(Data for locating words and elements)
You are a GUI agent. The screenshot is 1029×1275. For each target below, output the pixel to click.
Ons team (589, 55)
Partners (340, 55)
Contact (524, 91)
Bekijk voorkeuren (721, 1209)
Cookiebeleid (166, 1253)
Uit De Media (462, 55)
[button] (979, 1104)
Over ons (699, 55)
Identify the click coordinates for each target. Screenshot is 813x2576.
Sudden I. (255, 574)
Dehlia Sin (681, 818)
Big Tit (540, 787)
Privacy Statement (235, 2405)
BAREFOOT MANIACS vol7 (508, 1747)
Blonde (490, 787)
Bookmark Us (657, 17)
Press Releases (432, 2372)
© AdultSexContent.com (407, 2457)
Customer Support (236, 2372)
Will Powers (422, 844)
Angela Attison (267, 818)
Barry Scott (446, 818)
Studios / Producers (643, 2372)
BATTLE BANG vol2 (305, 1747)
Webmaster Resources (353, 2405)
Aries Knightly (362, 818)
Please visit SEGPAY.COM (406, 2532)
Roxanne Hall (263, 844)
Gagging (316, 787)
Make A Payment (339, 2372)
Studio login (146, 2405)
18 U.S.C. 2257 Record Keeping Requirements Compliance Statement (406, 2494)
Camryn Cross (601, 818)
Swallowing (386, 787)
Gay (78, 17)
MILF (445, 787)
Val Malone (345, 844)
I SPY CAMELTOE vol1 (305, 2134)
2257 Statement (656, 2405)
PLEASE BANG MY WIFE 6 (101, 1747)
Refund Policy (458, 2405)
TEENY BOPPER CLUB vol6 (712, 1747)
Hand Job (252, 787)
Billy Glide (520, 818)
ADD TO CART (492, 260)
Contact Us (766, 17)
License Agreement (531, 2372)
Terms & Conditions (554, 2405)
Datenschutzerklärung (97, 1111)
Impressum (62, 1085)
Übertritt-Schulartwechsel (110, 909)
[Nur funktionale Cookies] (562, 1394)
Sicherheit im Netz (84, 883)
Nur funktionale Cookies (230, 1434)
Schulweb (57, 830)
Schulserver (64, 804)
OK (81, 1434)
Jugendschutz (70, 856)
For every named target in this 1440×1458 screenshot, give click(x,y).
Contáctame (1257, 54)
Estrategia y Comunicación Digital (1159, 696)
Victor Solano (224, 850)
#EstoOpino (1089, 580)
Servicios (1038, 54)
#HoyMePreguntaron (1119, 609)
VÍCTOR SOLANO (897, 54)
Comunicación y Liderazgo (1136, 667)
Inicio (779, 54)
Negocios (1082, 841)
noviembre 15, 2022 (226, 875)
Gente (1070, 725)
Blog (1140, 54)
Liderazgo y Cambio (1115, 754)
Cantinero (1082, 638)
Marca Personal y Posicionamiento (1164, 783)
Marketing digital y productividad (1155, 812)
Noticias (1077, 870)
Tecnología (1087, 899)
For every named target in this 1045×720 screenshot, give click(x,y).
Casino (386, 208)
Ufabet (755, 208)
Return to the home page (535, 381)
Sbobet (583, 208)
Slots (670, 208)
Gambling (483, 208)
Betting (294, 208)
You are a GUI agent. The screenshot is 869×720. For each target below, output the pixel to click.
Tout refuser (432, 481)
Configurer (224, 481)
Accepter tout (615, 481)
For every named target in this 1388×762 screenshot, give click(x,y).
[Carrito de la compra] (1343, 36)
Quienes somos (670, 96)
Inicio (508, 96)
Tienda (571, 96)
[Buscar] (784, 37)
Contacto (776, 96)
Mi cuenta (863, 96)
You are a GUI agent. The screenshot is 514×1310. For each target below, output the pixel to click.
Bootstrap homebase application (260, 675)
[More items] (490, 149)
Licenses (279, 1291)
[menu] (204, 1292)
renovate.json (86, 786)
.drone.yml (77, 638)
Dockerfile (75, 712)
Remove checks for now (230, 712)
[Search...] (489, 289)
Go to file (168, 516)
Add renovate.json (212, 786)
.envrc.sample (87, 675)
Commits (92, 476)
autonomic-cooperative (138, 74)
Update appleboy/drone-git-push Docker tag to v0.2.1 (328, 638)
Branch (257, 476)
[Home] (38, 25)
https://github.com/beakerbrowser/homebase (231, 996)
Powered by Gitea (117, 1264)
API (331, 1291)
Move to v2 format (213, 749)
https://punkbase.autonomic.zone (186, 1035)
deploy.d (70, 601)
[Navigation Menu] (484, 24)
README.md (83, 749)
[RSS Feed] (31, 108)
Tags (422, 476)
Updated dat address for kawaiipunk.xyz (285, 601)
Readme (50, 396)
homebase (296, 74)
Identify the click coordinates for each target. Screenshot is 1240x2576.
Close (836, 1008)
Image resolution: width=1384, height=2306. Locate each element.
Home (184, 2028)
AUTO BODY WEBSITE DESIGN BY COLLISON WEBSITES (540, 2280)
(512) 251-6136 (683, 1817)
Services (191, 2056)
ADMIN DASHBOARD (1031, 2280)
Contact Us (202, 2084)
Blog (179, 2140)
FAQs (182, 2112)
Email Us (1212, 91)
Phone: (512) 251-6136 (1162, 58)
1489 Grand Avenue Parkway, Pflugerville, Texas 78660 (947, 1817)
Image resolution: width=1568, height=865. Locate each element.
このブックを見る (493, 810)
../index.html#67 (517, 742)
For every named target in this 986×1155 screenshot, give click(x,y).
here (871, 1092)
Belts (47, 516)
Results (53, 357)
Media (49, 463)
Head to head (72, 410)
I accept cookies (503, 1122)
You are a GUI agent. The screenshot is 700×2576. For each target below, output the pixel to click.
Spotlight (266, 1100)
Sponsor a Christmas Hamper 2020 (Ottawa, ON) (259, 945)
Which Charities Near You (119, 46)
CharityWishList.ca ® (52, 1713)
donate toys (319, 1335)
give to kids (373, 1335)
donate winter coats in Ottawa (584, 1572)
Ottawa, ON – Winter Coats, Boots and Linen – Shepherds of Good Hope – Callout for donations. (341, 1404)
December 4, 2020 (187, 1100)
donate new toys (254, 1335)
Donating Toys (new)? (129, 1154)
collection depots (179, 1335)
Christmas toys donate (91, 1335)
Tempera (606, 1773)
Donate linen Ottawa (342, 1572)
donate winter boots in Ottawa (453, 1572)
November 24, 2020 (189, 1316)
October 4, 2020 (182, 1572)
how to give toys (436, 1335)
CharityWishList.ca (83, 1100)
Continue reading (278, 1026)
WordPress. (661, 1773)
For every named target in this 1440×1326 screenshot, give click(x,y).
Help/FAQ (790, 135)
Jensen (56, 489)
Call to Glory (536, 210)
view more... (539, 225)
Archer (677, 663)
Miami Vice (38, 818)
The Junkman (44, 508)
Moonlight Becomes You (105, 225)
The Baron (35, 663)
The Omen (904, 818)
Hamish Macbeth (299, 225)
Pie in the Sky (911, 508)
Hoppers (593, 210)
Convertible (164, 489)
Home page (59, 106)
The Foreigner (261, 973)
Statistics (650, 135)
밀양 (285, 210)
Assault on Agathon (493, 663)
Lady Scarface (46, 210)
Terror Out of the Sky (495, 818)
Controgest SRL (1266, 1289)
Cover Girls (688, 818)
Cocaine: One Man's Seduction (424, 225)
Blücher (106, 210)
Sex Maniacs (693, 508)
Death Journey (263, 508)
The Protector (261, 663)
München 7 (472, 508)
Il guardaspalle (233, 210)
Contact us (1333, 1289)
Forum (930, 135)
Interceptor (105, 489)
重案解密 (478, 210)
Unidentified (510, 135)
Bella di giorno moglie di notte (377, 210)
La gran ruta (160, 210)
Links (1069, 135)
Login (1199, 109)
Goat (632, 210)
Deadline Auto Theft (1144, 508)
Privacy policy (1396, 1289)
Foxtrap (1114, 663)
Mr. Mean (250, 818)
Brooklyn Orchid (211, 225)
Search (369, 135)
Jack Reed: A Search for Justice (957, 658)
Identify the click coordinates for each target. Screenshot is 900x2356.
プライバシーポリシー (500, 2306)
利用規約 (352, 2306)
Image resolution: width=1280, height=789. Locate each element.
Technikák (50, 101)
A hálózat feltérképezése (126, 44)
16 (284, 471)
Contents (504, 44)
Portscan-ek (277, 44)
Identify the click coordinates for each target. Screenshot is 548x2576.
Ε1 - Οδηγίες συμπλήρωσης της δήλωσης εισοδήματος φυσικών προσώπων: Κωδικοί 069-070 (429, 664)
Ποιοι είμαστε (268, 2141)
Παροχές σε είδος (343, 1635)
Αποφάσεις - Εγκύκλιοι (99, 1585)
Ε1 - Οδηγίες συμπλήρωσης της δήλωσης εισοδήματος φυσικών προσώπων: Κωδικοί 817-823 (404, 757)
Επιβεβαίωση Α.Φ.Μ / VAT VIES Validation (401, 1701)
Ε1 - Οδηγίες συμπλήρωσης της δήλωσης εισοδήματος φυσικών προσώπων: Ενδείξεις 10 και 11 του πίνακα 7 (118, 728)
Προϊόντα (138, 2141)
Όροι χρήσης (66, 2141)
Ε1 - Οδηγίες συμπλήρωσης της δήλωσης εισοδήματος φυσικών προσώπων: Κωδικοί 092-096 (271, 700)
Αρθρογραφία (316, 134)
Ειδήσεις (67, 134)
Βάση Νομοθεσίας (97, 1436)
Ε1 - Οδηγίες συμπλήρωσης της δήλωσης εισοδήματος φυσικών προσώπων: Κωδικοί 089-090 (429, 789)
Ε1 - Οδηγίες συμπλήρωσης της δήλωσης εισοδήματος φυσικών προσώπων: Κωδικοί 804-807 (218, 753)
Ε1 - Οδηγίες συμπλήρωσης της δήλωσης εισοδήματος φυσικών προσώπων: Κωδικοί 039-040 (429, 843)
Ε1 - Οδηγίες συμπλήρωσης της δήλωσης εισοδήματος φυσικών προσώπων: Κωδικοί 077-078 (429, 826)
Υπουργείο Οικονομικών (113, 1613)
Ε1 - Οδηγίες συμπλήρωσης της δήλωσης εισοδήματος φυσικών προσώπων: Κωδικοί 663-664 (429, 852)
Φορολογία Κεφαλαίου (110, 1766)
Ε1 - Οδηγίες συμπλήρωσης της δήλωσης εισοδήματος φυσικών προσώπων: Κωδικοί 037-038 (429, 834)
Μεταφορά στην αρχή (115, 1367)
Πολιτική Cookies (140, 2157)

* **Requirement**: Copy out the material from the line containing "Will Powers (422, 844)" down to the line containing "2257 Statement (656, 2405)", both included, leaving every line unchanged.

* **Result**:
Will Powers (422, 844)
Angela Attison (267, 818)
Barry Scott (446, 818)
Studios / Producers (643, 2372)
BATTLE BANG vol2 (305, 1747)
Webmaster Resources (353, 2405)
Aries Knightly (362, 818)
Please visit SEGPAY.COM (406, 2532)
Roxanne Hall (263, 844)
Gagging (316, 787)
Make A Payment (339, 2372)
Studio login (146, 2405)
18 U.S.C. 2257 Record Keeping Requirements Compliance Statement (406, 2494)
Camryn Cross (601, 818)
Swallowing (386, 787)
Gay (78, 17)
MILF (445, 787)
Val Malone (345, 844)
I SPY CAMELTOE vol1 (305, 2134)
2257 Statement (656, 2405)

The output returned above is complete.